Valoriser et sauvegarder le patrimoine méditerranéen : nouveaux défis, nouvelles ambitions, nouveau management
La première manifestation « Les Ateliers du Management du patrimoine méditerranéen », initiée sous le patronage de M. Nicolas Sarkozy et la double présidence franco-égyptienne de l’Union pour la Méditerranée, s’est déroulée le mardi 25 mai au Carrousel du Louvre.
Plutôt qu’autour d’une « classique » tribune ponctuée de débats, Vocations Patrimoine, organisateur de la manifestation, a fait le choix d’exposer une « vitrine d’expériences », innovantes et structurantes, aptes à influencer le développement d’autres sites des pays de la Méditerranée vers un tourisme durable, éco-responsable et plus culturel que balnéaire. Les thèmes ont été structurés en 6 plateaux.
Le 1er plateau s’attachait à envisager « Le patrimoine mondial comme valeur universelle, rapprochement des peuples et des cultures ». Les intervenants de l’Unesco (MM. J. Audouze, A. Beschaouch et Mme A. Lemaistre) s’accordaient sur la notion de « valeur universelle exceptionnelle » du patrimoine, sur sa portée et son importance pour la paix dans les esprits et les cultures. La Méditerranée ne doit pas être une frontière, mais un lieu de rencontre au travers de sites inscrits au patrimoine mondial de l’humanité.
Des experts de « terrain » complétaient cette démonstration par la présentation de projets concrets et mis en œuvre. M. Amyn Alami, président de Mogador-Essaouira au Maroc, détaillait ainsi le projet d’un complexe hôtelier durable, respectant les critères de responsabilité économique et sociale mais aussi historique et culturelle, s’intégrant dans un écrin végétal bordé par des sites exceptionnels comme la Medina (classée au patrimoine mondial) et l’île réserve ornithologique de Mogador. M. R. Lanquar, président de Cordoba Horizontes mettait l’accent sur l’importance du tourisme en tant que médiation culturelle, soulignant la place trop faible des campagnes et des traditions populaires qui justifient pleinement le concept des « itinéraires et des routes ».
Pour M. C. Mourisard, adjoint au Maire d’Arles, le patrimoine doit être partagé avec l’ensemble de la population, afin de créer un lien social très fort. Le retour sur investissement du tourisme « durable » est extrêmement élevé à Arles, 1 euro d’investissement générant 6 euros de revenus. Enfin, M. Zafer Oter, universitaire en charge du projet Miras en Turquie expliquait comment mieux rééquilibrer l’offre touristique locale grâce à sa fédération via des professionnels du secteur mais aussi des équipes scientifiques et inter-universitaires.

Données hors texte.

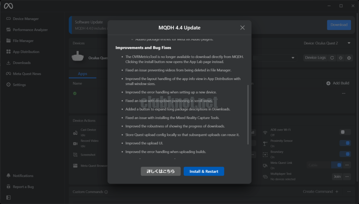Click the File Manager folder icon
This screenshot has height=204, width=359.
click(9, 41)
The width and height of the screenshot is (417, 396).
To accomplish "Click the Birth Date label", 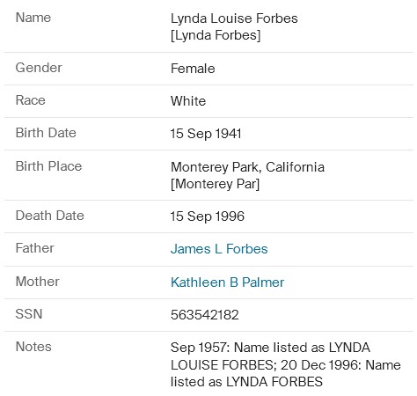I will pos(46,133).

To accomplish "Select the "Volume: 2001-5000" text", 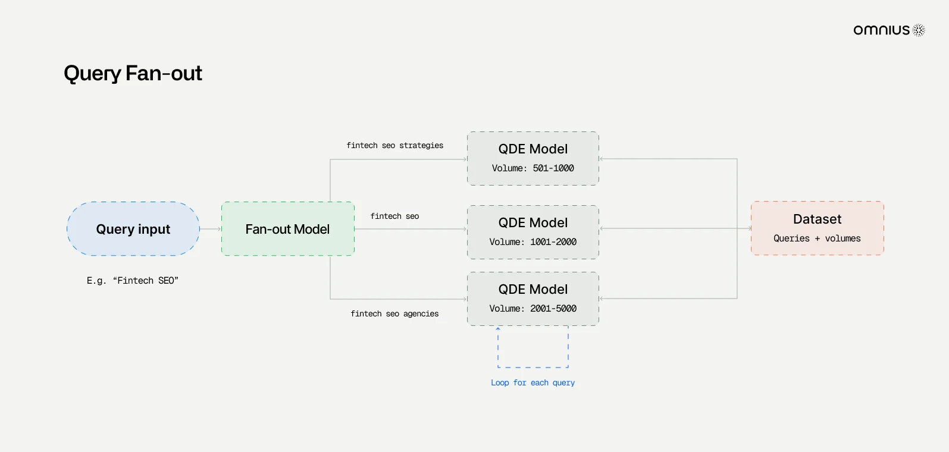I will pyautogui.click(x=533, y=309).
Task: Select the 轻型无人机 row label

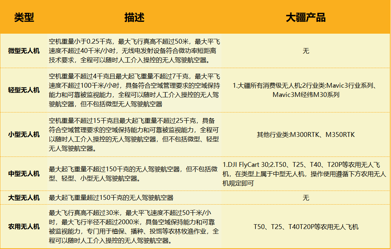Action: pos(24,90)
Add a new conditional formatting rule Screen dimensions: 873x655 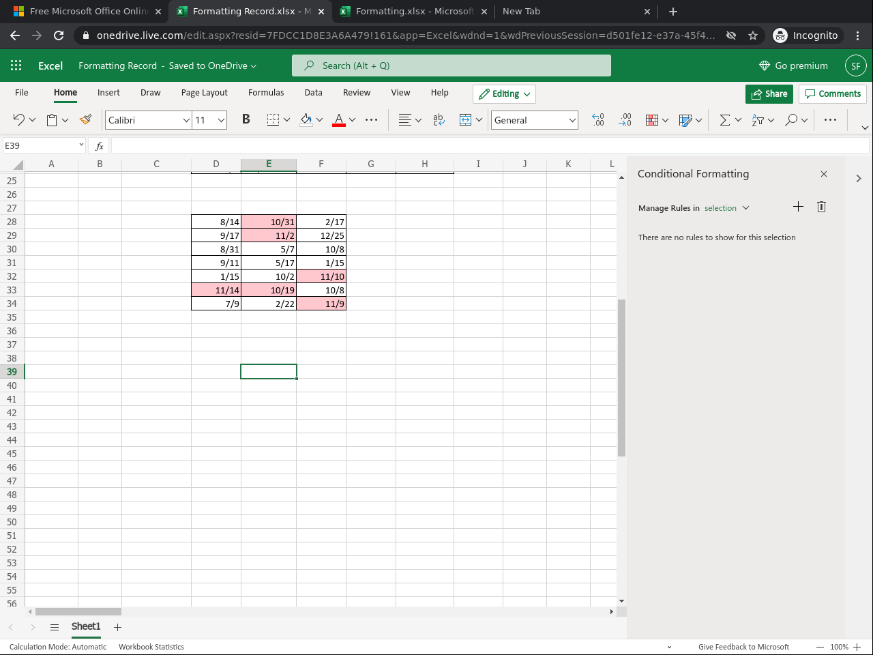[x=798, y=206]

Le 2ème plateau avait trait aux sites du patrimoine en Méditerranée, avec des exemples de solutions et des échanges de bonnes pratiques. Il s’agissait en fait d’analyser les défis posés par la pollution de la mer Méditerranée qui met en péril les sites naturels, les sites culturels mais aussi les sites sous-marins de la région. La Méditerranée regorge d’épaves et de vestiges et les experts en patrimoine subaquatique tentent difficilement de les préserver. D’autres expériences impliquait des situations particulières, comme la montée de la nappe phréatique qui menace le site d’Abu Mena en Egypte.

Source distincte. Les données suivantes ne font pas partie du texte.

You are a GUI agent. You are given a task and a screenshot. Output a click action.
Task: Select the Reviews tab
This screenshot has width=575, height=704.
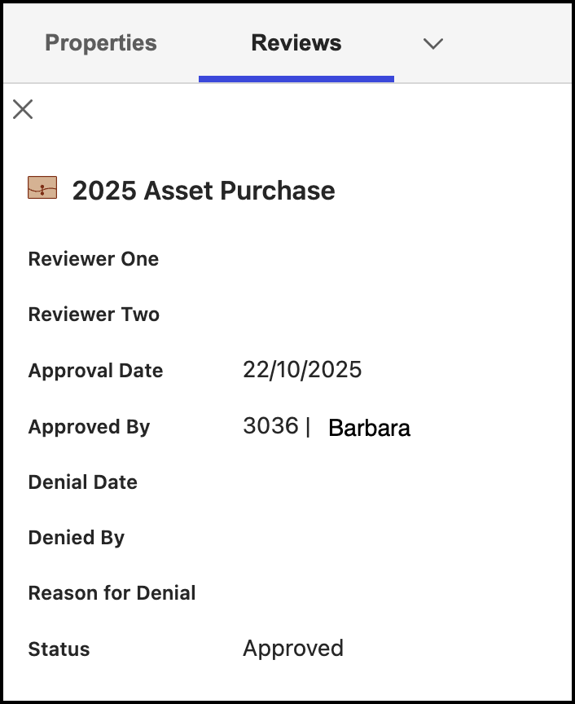pos(296,43)
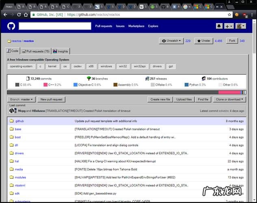
Task: Click the contributors people icon
Action: click(x=203, y=78)
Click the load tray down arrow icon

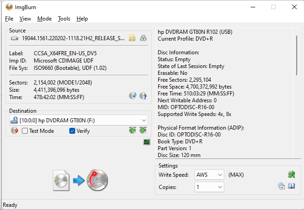(143, 131)
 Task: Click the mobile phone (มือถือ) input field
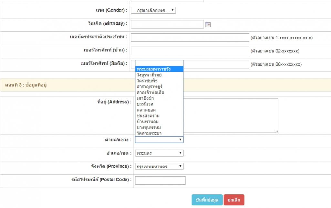(x=216, y=64)
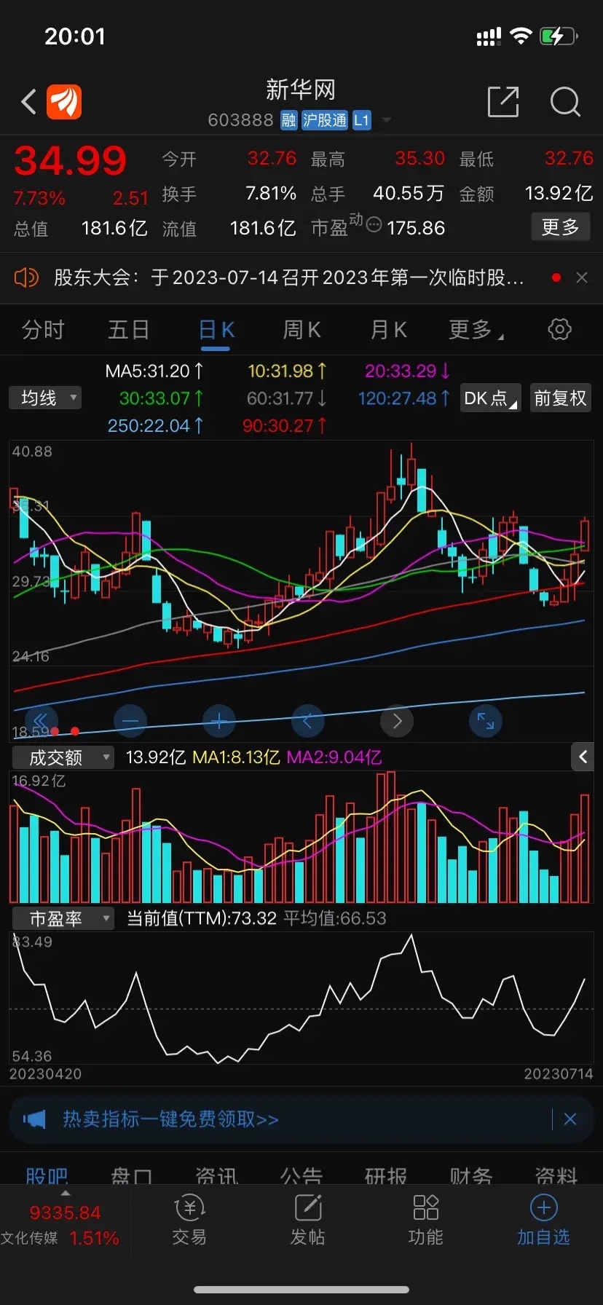The width and height of the screenshot is (603, 1305).
Task: Tap the fullscreen expand chart icon
Action: (486, 721)
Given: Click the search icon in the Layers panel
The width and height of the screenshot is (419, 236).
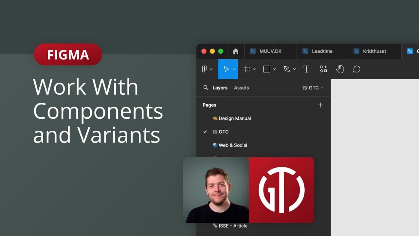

Le 3ème plateau se focalisait sur le tourisme durable, facteur clé du développement économique et de réduction de la pauvreté, avec, pour corollaire, l’implication des populations locales. En effet, avec 298 millions d’arrivées internationales en 2008 (derniers chiffres connus), soit 32,4% du tourisme mondial, la Méditerranée est la première destination touristique du monde, générant 10 millions d’emplois directs. Mais, un touriste « international » ne dépense en moyenne que 803 US$ par séjour en Méditerranée, à comparer à une dépense de 2 075 US$ aux Etats-Unis ! Il y a donc une marge de progression importante, notamment au travers du développement du tourisme culturel, les dépenses de cette catégorie étant 2 fois supérieures à celles des touristes effectuant un séjour balnéaire.

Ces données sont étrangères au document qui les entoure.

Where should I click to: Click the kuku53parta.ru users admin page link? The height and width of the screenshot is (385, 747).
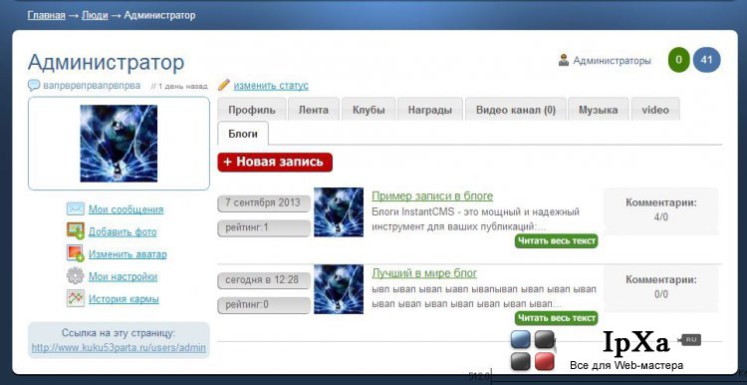click(119, 347)
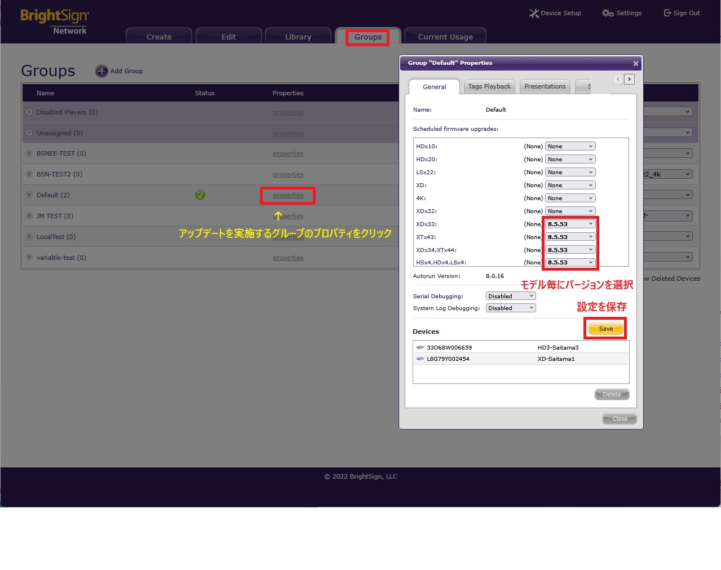Click the Sign Out icon
This screenshot has height=570, width=721.
coord(667,13)
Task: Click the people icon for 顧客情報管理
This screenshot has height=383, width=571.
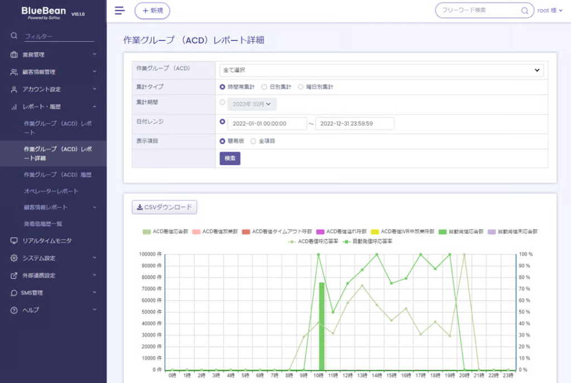Action: [x=14, y=72]
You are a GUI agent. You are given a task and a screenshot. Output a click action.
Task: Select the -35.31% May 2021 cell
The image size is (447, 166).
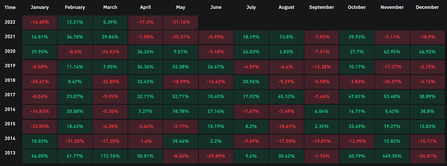pos(180,37)
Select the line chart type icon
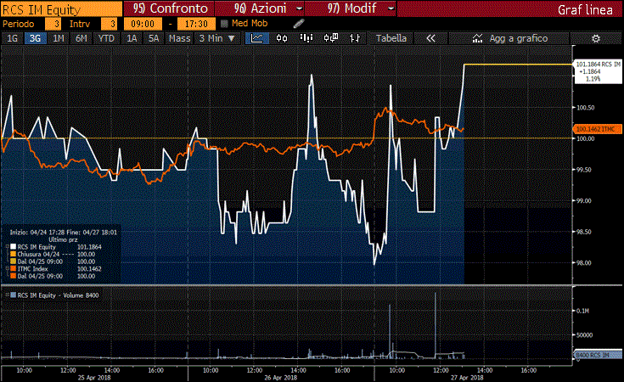Viewport: 624px width, 382px height. [256, 38]
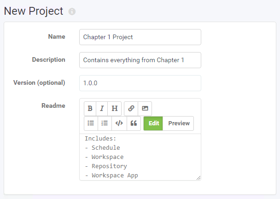
Task: Insert an image using the picture icon
Action: coord(145,108)
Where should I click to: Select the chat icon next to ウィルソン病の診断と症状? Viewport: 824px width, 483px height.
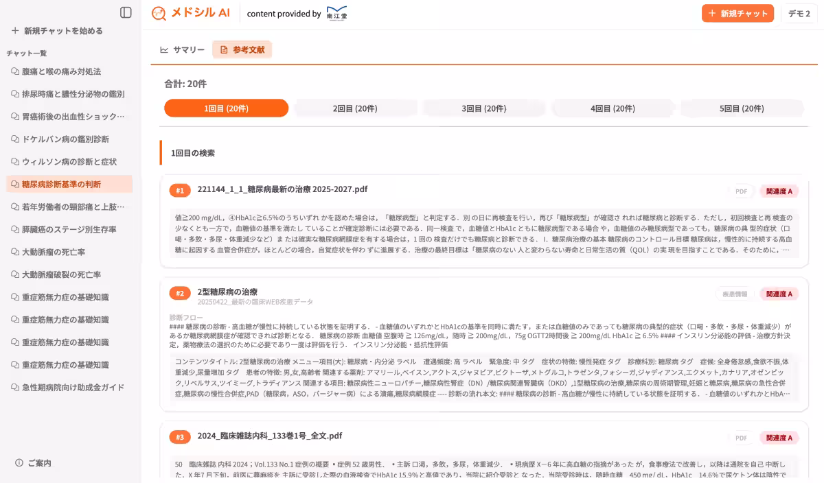(14, 162)
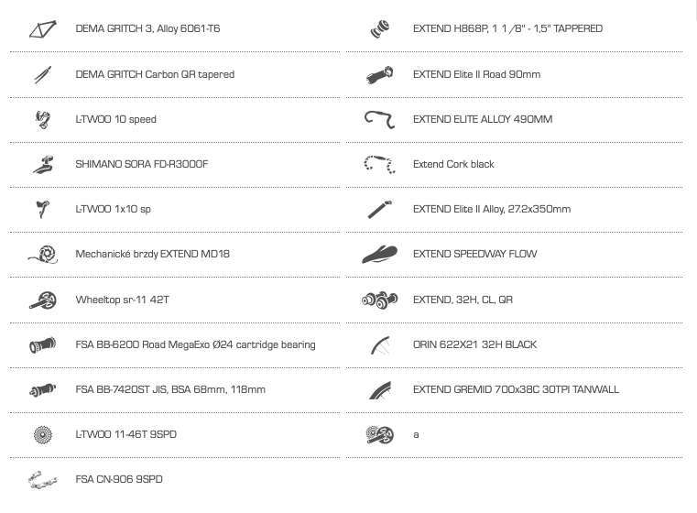
Task: Click the tire icon for EXTEND GREMID 700x38C
Action: (380, 390)
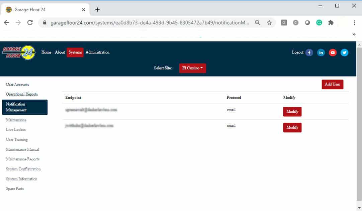Open the browser extensions puzzle icon
This screenshot has width=362, height=211.
click(x=331, y=23)
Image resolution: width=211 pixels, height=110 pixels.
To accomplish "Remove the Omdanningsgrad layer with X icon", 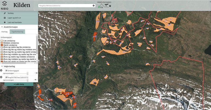I will click(1, 71).
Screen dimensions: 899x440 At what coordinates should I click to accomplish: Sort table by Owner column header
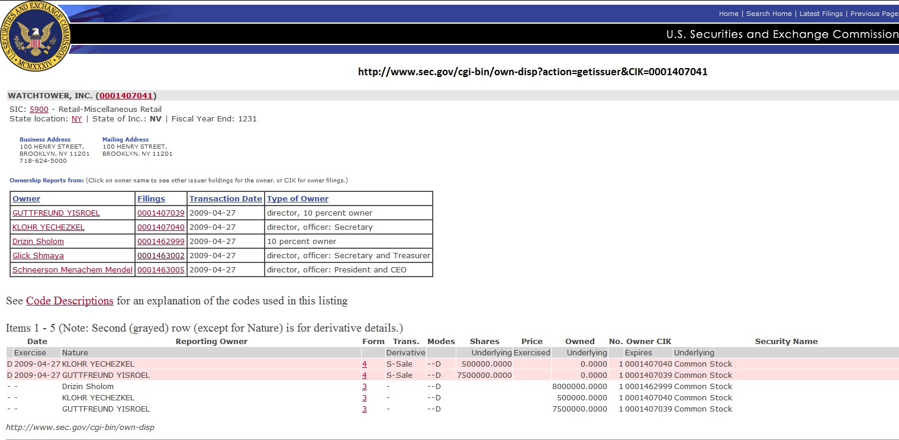pyautogui.click(x=26, y=199)
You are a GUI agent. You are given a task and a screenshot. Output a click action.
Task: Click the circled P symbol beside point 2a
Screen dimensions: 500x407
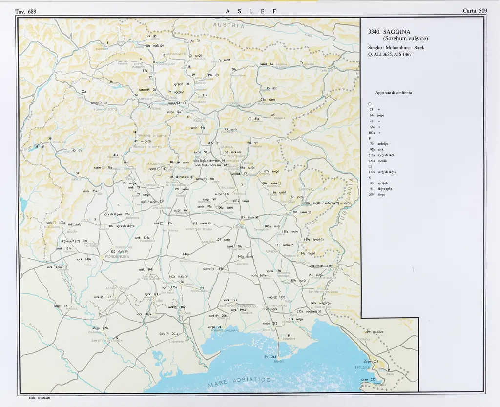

Parmi les interventions, relevons celle de M. Henry-Marty Gauquié, directeur de la Banque européenne d’investissement (BEI), qui a détaillé le projet Medina 20/30, de revitalisation du patrimoine urbain de la Medina de Meknès. Piloté aux côtés de la CDC et de la Banque mondiale, ce projet ambitionne de faire participer les habitants, de développer une large palette d’outils financiers, de traiter la problématique du foncier et du logement/relogement des habitants, de trouver de nouvelles fonctionnalités économiques (préservation de l’acquis culturel mais conversion de certains bâtiments…), d’intégrer la problématique de l’inclusion du patrimoine urbain restauré au patrimoine existant. D’après M. H-M Gauquié, il faut prendre en compte le risque d’une valorisation touristique insuffisante et surtout « ne pas tomber dans le piège culturel de Disney… ou du ghetto ! ».
Les plateaux 4 et 5 se focalisaient sur « La formation, l’acquisition et la transmission des savoirs, les filières de demain, les débouchés professionnels » et « Les métiers de dirigeants et gestionnaires de site, la mise en œuvre de stratégies et méthodes entrepreneuriales ». Pour favoriser l’émergence de nouvelles compétences, des filières de formation sont progressivement « inventées » et mises en place, à l’image de celles créées à l’Université technique de Cottbus en Allemagne, à l’University College de Dublin en Irlande, ou celle lancée à l’occasion de cette manifestation par Paris IV Sorbonne (en association avec ESCP Europe). Ces formations sont sanctionnées par le diplôme de « Master en Management de sites du Patrimoine Mondial » pour des lauréats issus de toutes les régions du monde. La professionnalisation des acteurs concerne également les dirigeants de site, qui doivent non seulement sauvegarder les revenus générés par leur site, mais résister aux pressions exercées par les visiteurs.
Le plateau 6 « Construire ensemble une valorisation nouvelle du patrimoine alliant le développement économique et le développement durable» réalisait en quelque sorte la synthèse des différents plateaux, revenant sur les enjeux touchant la gestion économique et financière et la gestion intégrée durable.
Enfin, 9 lauréats primés étaient distingués avec la remise des Bourses des Ateliers, lauréats qui effectueront leur stage à partir de l’automne 2010.